*** Selected excerpt

“Can we go to the hospital?”

“Will there be a flight to pick us up?”

“Any symptoms with the guide and the driver?

The questions are many. And this is through messages, just to Kuensel on Facebook.  With the demand for information in the wake of the Covid-19 outbreak, Kuensel’s editors, reporters and the layout team are engaged in answering endless queries. We do not have all the answers and so refer them sometimes to the relevant agencies or direct them their websites.

If the questions are many and there are information. The only problem is it is not managed well and not channelled effectively.

Covid-19 has become a pandemic; the flow of information has caused an infodemic, an excessive amount of information. And this is not helping those who want information. It is creating confusion, misinformation, and even panic. The biggest irony is information to quell panic is exactly doing the same. This is a communication crisis.

Since the first case of Covid-19 was reported in the country, all eyes and ears are on the disease. Any information related to the new coronavirus is welcomed, shared and talked about.

This has led to competition among agencies to break the news first or share it. The sources are many and the temptation of relaying them through Facebook, the most preferred social media medium, has become hard to resist.

Any information, whether from the ministries, the prime minister’s office or other agencies is first released on Facebook, which is then shared and re-shared. Mainstream media picks it from there when missed or break it when it can independently confirm the piece of information.

Is it helping the purpose? It is a big no.

From the questions coming from people who really need information, it can be surmised that the way information is shared had not helped anyone except for giving a greater dose of dopamine, a substance the brain release when for instance you see your post on social media shared or liked. This is not the intention.

******
*** Extracted information

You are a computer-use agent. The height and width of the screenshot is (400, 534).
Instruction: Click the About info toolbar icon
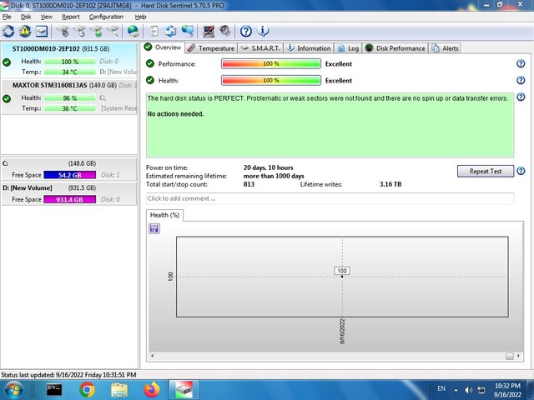pyautogui.click(x=264, y=31)
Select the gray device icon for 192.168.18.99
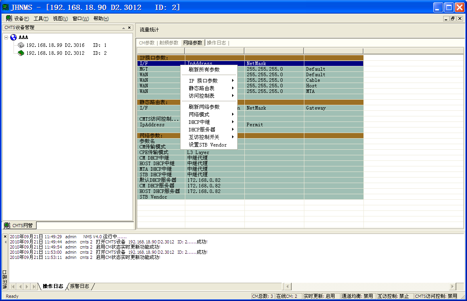 coord(21,45)
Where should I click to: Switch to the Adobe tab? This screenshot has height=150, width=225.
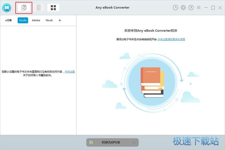(36, 20)
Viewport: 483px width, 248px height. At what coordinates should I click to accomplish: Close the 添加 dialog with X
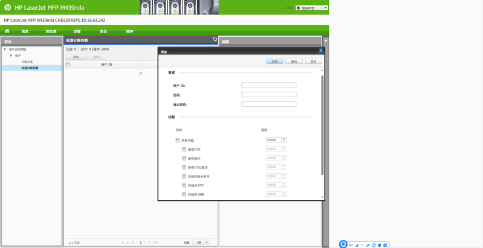pos(321,51)
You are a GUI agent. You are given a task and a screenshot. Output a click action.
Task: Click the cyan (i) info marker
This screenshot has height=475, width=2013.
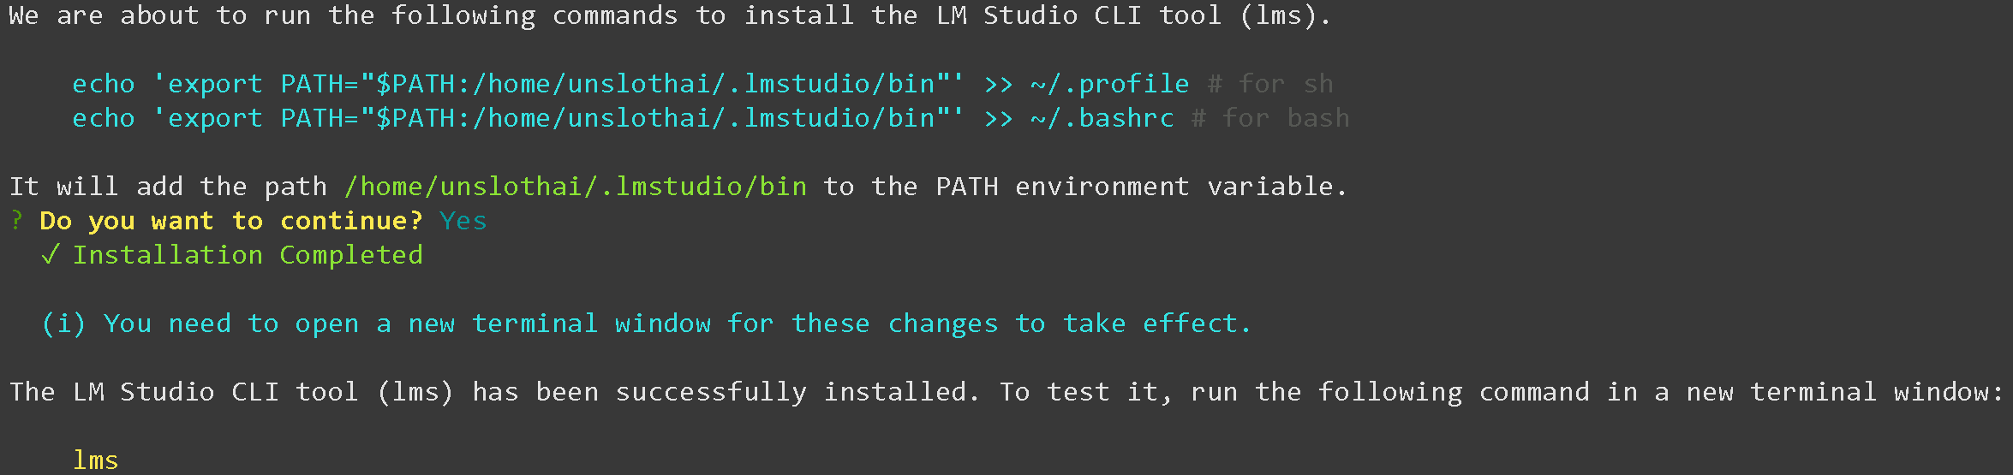[x=63, y=324]
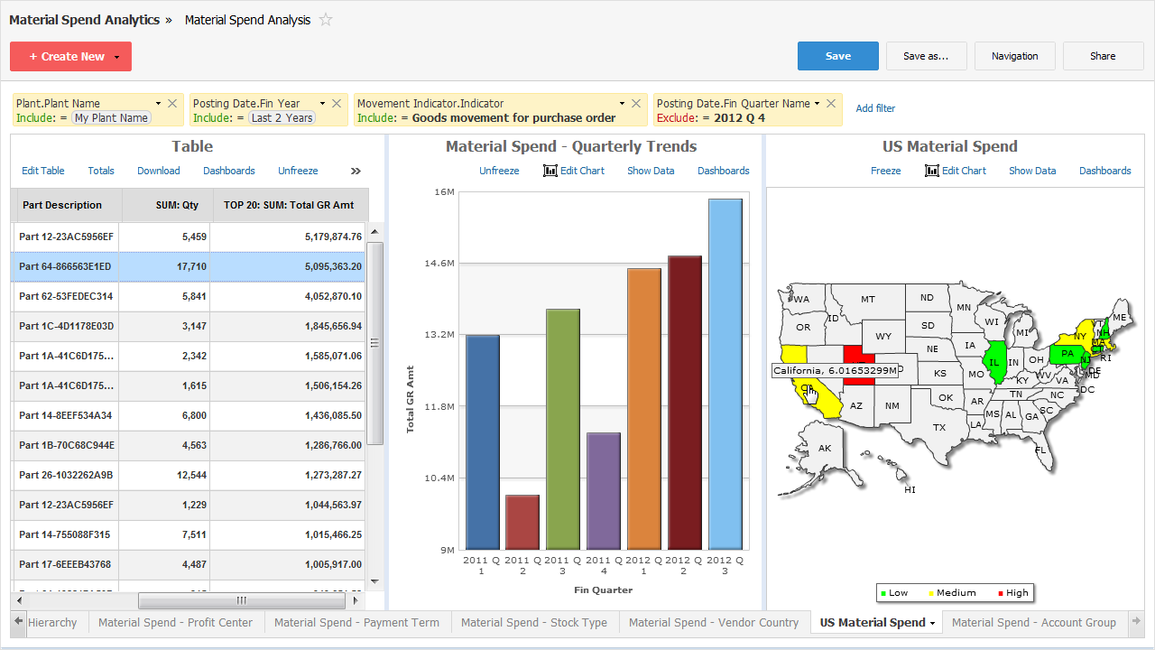The height and width of the screenshot is (650, 1155).
Task: Unfreeze the Quarterly Trends chart
Action: 499,171
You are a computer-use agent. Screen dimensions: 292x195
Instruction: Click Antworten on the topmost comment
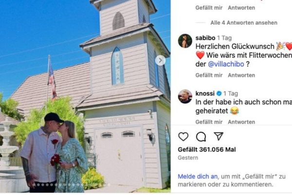click(x=241, y=8)
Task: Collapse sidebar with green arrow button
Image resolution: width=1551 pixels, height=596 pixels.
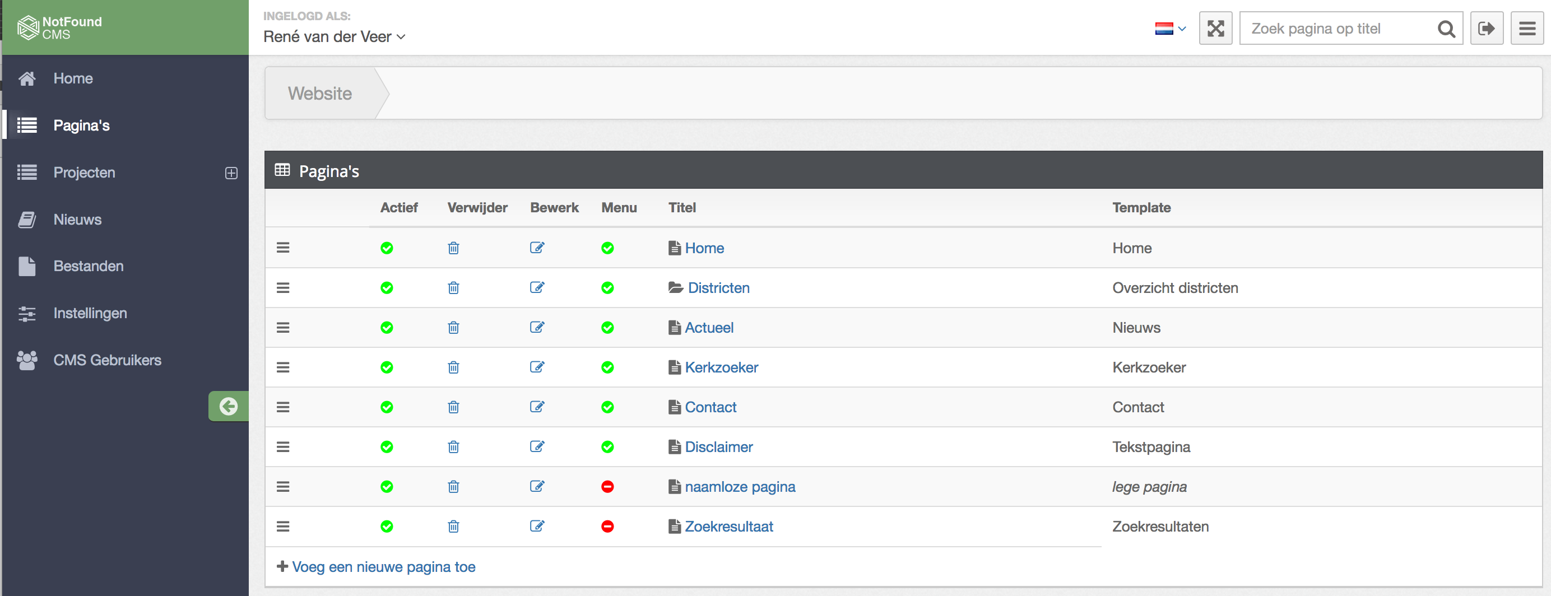Action: click(x=228, y=406)
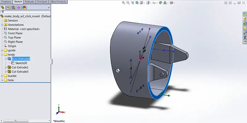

******

**Prompt 1**: In the piece on the Covid-19 infodemic, what does the flow of information cause?
**Prompt 2**: Do these statements agree with the piece on the Covid-19 infodemic? Answer yes or no for each, quoting the words that decide it. (a) Kuensel's staff have all the answers to the queries they receive. (b) Information from the ministries is first released on Facebook. (c) The way information is shared is helping the purpose.
**Prompt 3**: Extend the piece on the Covid-19 infodemic, picking up after its last sentence.
The items have no connection to the piece on the Covid-19 infodemic.

**Final answer 1**: It causes an infodemic, an excessive amount of information.

**Final answer 2**:
(a) No: "We do not have all the answers and so refer them sometimes to the relevant agencies or direct them their websites."
(b) Yes: "Any information, whether from the ministries, the prime minister’s office or other agencies is first released on Facebook."
(c) No: "Is it helping the purpose? It is a big no."

**Final answer 3**:
Some information leads to panic even if it is not intended. There is no ban on import of vegetables. The borders are closed but the government has measures to ensure supply. The panic-buying at all vegetable markets resulted from not having clear information or not disseminating it in the correct way.

We have recorded only three positive cases until today. All are imported. The precautionary measures have disrupted life. There are restrictions and people need information to get through their daily lives.

Each agency circulating notifications or announcements through Facebook is not helping anyone. What we don’t need today is misinformation spreading faster than new coronavirus.

What we could have today and sort out the information jam is a centralised dedicated agency or a website where all queries could be answered real time. That way, we need not refer people to Drukair for flight information, agriculture department for information on essentials, or the trade ministry on fuel or LPG.

A lot of problems could be solved with good communication management, which then could spare time, energy and resources for important agencies to focus on the problem.